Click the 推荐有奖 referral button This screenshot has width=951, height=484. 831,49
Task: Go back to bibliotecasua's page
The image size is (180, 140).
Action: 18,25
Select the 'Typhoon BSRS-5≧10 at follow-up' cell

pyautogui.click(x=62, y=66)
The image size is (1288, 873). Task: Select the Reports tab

==

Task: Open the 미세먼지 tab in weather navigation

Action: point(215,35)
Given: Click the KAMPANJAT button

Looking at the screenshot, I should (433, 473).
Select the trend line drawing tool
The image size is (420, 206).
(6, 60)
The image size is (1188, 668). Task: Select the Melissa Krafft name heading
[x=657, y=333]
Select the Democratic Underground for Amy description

---

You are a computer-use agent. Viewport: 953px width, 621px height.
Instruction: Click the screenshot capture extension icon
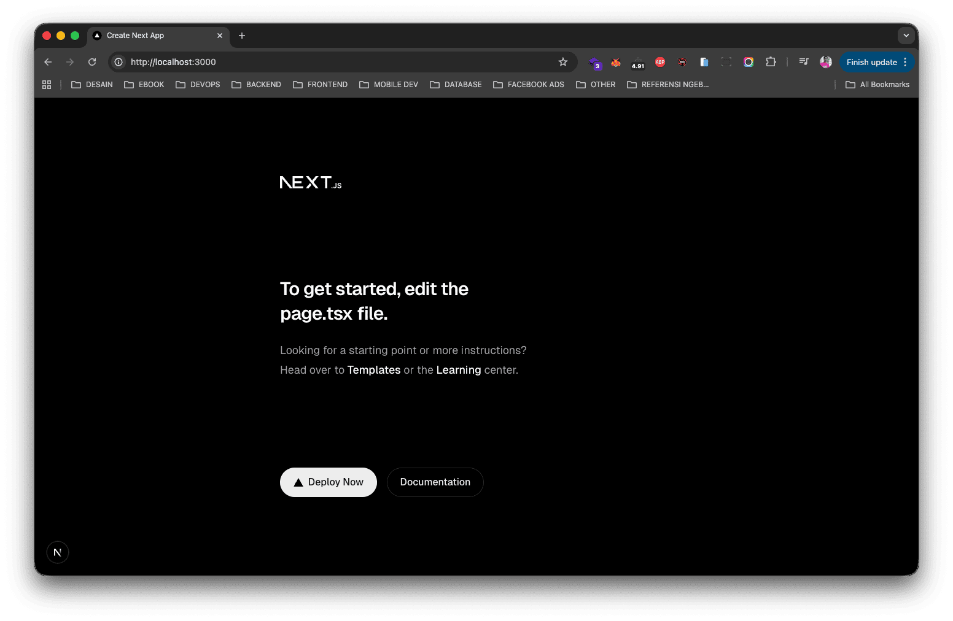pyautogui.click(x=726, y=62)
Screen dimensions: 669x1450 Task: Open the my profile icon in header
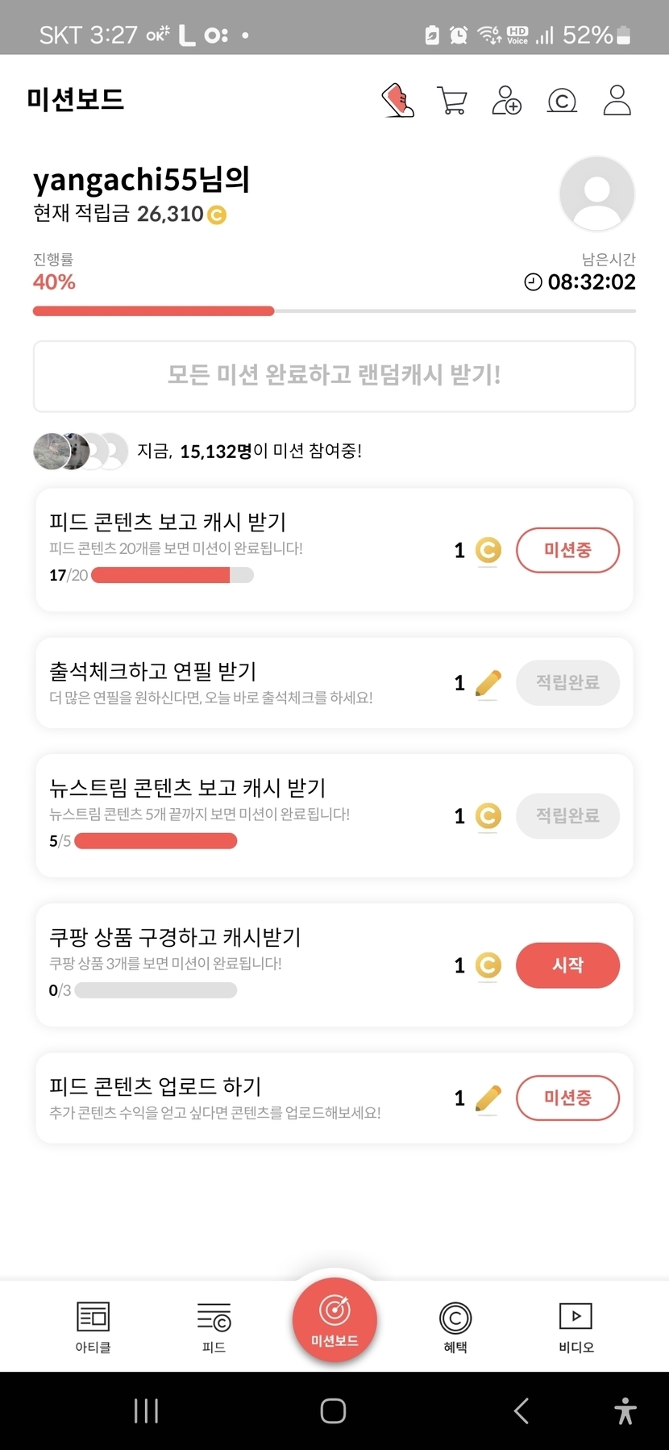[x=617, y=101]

TASK TO COMPLETE :: Copy out the lines of the entries from the one containing "Given: Click the KAMPANJAT button" through the one containing "[x=657, y=333]", including both of those lines.

SOLUTION TO THIS EXERCISE ::
Given: Click the KAMPANJAT button

Looking at the screenshot, I should (433, 473).
Select the trend line drawing tool
The image size is (420, 206).
(6, 60)
The image size is (1188, 668). Task: Select the Melissa Krafft name heading
[x=657, y=333]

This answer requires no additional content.